# TEXT PROVIDED
-- Start --

Fairfax, Va. // It's best not to cross The Junkies.

The four guys who host a three-hour midday chat show on WJFK radio here are not what you would call vicious. Much of their banter, about sports, women and the youth they shared, is deliberately sophomoric.

But any listener dumb enough to call in and challenge anything they've said on the air is instantly labeled a "doofus" and cut off with the noxious, conclusive sound of a flushing toilet.

Such pleasantries - with attendant guffaws, taunts and jeers - will be part of the Baltimore area's mornings starting on Jan. 3, when The Junkies take over the slot on WHFS (under its new frequency, 105.7 FM) currently occupied by that master of the put-down, Howard Stern, who is moving on to satellite radio.

The four guys - John Auville, Eric Bickel, Jason Bishop and John-Paul Flaim, all 35 and Marylanders - have been on Baltimore airwaves before. Their show wrapped up a spell of more than two years on WHFS this past January, when the station went to an all-Spanish format as WLZL, 99.1 FM. In the Washington area, where they have been on the air since 1996, they lead the ratings among males ages 24-54.

"We really wanted to be back on in Baltimore," said Flaim, a graduate of Temple Law School whom everyone calls J.P. and who, as the most eloquent and telegenic of the bunch, is the group's unofficial spokesman. "It sort of feels like home to us."

In the meantime, it's back to business eviscerating the meek. On Thursday, while a reporter sat in during the broadcast from their tiny studio here, the guys - minus Bickel, who was out sick - zeroed in on a regular caller, whom they call Bruce the Hugger because of his apparent penchant for asking people for hugs. With The Junkies' encouragement, Bruce broke into a reed-thin rendition of "Hotel California," a version so insipid that it brought hoots of derision. They stopped him, fast.

"Keep taking the meds, Bruce," said Auville, who, for some reason, goes by the name Cakes.

They were equally damning of a new song, which they played on the air until they could stand it no longer, by Kevin Federline, Britney Spears' husband and the father of her child. In the song, called "Ya'll Ain't Ready," Federline raps, "Back then, they called me K-Fed, but you can call me daddy instead."

Federline's effort disappeared in an avalanche of circling water.

"Why does everyone think they can sing?" Flaim asked, exasperated.

"I hate country music and I can barely tolerate rap," said Auville, who comes across as the most curmudgeonly of the quartet. He then admitted having read about the current romantic status of Spears' former husband - Jason Alexander, whose betrothal to the nubile minstrel lasted all of 55 hours - in a recent issue of a celebrity magazine.

"I'm a loser for knowing that," Auville conceded.

A caller named Tyler chimed in about Federline's song. "Please don't play that again," he pleaded.

Another caller, Dane, said: "I keep telling the kids, 'Don't do the meth or you'll grow up to be a white rapper.'"

-- End --

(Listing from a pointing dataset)
-- Start --

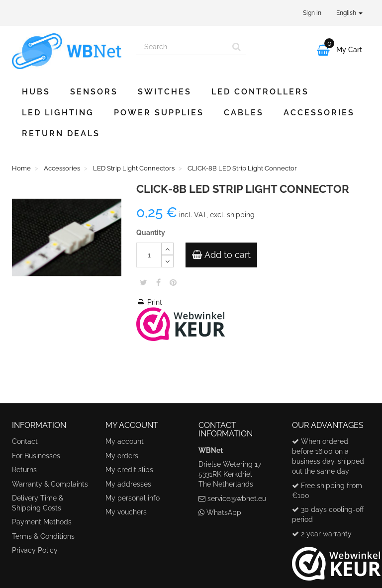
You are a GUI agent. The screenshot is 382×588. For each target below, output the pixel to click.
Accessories (319, 112)
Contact (25, 441)
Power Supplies (159, 112)
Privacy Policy (35, 550)
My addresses (128, 484)
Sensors (94, 91)
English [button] (349, 13)
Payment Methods (42, 522)
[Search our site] (182, 47)
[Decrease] (167, 261)
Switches (165, 91)
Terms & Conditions (43, 536)
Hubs (36, 91)
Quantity (151, 233)
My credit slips (129, 470)
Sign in (312, 13)
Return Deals (61, 133)
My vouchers (126, 512)
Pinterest (173, 282)
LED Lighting (58, 112)
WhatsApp (224, 512)
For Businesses (36, 456)
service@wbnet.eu (237, 499)
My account (124, 441)
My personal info (132, 498)
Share (158, 282)
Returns (24, 470)
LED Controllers (260, 91)
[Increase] (167, 249)
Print (149, 302)
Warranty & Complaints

-- End --

# JOB 1
Please retype the passage of the article about The Junkies between "But any listener" and "to satellite radio.", inclusive.
# JOB 2
According to the article about The Junkies, why do the hosts call one regular caller Bruce the Hugger? Answer in one to three sentences.

# FULL ANSWER 1
But any listener dumb enough to call in and challenge anything they've said on the air is instantly labeled a "doofus" and cut off with the noxious, conclusive sound of a flushing toilet.

Such pleasantries - with attendant guffaws, taunts and jeers - will be part of the Baltimore area's mornings starting on Jan. 3, when The Junkies take over the slot on WHFS (under its new frequency, 105.7 FM) currently occupied by that master of the put-down, Howard Stern, who is moving on to satellite radio.

# FULL ANSWER 2
They call him Bruce the Hugger because he apparently has a penchant for asking people for hugs.